• WHAT THIS TASK INVOLVES
The expected answer is a copy of every line in the listing that has the word "statement".

• DATA LISTING
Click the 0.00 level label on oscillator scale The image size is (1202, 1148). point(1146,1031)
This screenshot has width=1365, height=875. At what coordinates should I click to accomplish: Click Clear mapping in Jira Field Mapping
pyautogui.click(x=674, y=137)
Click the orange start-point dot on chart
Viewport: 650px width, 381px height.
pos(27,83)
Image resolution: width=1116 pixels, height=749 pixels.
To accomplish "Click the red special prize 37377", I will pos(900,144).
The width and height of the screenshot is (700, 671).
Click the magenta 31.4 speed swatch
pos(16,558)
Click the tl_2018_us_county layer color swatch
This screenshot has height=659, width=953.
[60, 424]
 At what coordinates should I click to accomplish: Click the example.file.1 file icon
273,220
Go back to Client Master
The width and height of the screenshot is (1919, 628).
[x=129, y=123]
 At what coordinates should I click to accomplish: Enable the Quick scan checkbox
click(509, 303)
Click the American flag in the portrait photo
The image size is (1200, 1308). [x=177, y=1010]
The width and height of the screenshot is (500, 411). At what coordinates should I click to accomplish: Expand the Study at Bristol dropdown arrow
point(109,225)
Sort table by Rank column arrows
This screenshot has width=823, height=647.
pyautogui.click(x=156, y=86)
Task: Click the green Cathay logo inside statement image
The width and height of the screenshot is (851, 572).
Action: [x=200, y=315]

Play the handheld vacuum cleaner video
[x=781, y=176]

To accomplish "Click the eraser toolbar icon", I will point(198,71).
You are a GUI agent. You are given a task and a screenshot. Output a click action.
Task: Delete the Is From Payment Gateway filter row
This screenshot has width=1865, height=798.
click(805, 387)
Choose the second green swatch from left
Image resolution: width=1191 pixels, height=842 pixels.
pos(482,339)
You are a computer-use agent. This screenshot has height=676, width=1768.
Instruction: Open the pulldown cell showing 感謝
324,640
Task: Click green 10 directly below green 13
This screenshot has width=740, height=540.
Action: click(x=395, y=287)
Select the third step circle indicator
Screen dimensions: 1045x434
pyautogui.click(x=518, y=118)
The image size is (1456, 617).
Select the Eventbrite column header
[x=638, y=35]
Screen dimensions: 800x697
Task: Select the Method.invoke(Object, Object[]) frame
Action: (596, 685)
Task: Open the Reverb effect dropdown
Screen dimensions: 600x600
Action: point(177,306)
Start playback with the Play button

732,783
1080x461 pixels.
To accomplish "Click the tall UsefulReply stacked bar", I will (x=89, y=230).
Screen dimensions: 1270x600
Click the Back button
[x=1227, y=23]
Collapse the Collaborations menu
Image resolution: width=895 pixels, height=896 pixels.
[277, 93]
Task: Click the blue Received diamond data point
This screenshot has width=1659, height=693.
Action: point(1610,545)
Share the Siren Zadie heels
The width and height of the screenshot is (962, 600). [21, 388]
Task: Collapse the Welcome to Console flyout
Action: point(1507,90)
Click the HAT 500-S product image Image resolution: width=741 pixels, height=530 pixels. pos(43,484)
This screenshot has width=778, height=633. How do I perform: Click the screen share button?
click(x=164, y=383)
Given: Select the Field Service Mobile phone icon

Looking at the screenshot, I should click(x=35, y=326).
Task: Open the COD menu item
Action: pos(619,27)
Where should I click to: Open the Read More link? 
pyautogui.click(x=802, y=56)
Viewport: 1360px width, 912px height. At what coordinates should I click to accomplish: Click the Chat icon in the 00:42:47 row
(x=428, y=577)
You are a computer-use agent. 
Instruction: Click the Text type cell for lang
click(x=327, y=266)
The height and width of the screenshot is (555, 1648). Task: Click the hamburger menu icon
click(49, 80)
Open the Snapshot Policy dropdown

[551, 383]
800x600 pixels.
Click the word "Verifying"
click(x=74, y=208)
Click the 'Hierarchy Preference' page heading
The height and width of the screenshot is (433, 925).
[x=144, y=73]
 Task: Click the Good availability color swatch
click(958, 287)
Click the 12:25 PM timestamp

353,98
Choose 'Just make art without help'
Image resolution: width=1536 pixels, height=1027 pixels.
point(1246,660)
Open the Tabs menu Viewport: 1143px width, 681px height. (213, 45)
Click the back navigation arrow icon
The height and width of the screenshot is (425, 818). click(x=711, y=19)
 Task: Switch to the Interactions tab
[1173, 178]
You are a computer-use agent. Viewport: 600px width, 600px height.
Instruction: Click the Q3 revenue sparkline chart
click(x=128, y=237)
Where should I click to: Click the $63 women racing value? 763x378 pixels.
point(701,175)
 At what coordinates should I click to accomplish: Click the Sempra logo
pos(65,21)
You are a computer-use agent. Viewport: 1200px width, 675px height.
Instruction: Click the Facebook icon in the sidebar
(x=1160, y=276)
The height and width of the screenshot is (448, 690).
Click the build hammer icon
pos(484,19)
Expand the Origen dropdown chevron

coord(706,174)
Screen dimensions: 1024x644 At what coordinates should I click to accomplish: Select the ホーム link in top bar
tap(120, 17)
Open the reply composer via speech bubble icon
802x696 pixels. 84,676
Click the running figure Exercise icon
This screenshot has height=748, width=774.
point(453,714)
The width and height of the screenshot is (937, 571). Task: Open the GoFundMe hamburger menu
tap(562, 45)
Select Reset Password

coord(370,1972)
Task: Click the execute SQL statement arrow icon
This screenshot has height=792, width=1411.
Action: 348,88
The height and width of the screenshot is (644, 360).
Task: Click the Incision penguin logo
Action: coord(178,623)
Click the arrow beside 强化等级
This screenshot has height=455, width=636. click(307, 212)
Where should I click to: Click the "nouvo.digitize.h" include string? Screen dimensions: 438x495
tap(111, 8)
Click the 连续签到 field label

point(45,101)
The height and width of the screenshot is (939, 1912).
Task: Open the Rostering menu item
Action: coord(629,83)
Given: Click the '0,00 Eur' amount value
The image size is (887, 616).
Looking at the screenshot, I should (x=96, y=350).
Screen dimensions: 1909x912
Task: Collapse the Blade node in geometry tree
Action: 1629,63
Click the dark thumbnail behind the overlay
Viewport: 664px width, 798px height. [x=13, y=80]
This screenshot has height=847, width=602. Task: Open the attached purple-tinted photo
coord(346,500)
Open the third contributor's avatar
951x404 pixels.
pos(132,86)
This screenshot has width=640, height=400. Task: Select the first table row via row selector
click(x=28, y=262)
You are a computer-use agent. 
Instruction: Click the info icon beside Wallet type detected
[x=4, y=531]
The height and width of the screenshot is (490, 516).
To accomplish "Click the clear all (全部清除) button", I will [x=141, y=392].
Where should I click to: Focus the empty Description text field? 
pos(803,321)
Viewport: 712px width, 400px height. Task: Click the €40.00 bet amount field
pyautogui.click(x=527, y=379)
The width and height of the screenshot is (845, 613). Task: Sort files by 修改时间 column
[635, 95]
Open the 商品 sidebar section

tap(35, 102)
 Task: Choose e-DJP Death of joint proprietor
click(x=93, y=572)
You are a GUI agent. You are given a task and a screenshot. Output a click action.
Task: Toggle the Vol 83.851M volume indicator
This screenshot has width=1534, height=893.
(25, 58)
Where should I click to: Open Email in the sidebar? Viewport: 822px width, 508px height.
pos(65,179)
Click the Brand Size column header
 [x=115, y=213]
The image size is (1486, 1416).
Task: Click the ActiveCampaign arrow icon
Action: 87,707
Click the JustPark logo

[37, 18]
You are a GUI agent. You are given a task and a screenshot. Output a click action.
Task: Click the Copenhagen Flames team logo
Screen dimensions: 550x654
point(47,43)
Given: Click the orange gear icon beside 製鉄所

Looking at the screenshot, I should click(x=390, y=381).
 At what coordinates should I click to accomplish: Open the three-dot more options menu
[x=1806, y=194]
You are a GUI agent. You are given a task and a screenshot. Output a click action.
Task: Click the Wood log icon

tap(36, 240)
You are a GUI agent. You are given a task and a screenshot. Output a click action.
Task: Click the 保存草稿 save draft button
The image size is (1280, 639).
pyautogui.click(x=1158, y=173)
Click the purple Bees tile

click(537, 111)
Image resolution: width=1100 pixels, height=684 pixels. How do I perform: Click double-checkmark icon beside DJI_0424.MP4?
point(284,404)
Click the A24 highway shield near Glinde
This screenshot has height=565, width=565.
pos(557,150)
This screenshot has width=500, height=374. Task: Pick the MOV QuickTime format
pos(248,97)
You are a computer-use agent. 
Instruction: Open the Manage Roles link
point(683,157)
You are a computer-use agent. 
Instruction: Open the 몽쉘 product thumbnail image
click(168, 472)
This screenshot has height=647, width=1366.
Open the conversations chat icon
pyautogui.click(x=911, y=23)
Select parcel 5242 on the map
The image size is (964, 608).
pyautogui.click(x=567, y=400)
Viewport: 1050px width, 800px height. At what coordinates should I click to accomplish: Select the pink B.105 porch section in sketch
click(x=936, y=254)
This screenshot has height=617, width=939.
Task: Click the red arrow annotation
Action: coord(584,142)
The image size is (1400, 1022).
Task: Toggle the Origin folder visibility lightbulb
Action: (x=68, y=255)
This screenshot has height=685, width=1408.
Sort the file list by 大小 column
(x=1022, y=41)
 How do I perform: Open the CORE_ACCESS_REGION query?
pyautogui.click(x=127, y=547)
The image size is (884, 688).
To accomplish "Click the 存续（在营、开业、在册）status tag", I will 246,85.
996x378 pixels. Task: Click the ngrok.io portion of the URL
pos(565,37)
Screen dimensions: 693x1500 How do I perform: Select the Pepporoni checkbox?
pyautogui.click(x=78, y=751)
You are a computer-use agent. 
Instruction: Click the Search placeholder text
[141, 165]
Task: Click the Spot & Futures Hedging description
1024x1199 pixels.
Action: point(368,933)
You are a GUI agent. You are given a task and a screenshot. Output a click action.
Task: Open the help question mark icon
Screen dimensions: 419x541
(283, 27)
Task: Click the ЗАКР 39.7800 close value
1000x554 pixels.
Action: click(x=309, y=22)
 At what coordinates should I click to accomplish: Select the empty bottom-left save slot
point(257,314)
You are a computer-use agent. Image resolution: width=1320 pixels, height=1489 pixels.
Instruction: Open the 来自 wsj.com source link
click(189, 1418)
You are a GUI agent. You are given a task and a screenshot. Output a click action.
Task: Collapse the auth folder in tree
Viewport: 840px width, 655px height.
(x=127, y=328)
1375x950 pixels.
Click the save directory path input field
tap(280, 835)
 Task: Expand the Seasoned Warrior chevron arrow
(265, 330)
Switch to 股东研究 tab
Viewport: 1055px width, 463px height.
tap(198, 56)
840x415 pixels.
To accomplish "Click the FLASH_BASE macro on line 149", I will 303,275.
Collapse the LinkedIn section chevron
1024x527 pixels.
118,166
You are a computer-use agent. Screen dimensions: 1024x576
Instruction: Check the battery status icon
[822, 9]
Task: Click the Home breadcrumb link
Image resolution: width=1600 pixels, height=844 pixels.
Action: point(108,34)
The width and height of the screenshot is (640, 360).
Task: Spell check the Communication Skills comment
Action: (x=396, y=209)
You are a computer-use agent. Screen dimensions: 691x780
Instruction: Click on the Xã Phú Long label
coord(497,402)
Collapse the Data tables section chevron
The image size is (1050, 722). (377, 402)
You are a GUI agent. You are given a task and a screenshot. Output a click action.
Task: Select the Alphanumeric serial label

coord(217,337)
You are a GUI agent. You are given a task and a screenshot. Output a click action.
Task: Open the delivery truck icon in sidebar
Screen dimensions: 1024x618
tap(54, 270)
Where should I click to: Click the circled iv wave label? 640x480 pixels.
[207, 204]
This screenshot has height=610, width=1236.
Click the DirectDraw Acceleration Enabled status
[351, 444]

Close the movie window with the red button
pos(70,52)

• RESULT OF THIS TASK
Task: Click the green Cathay logo inside statement image
Task: Click the execute SQL statement arrow icon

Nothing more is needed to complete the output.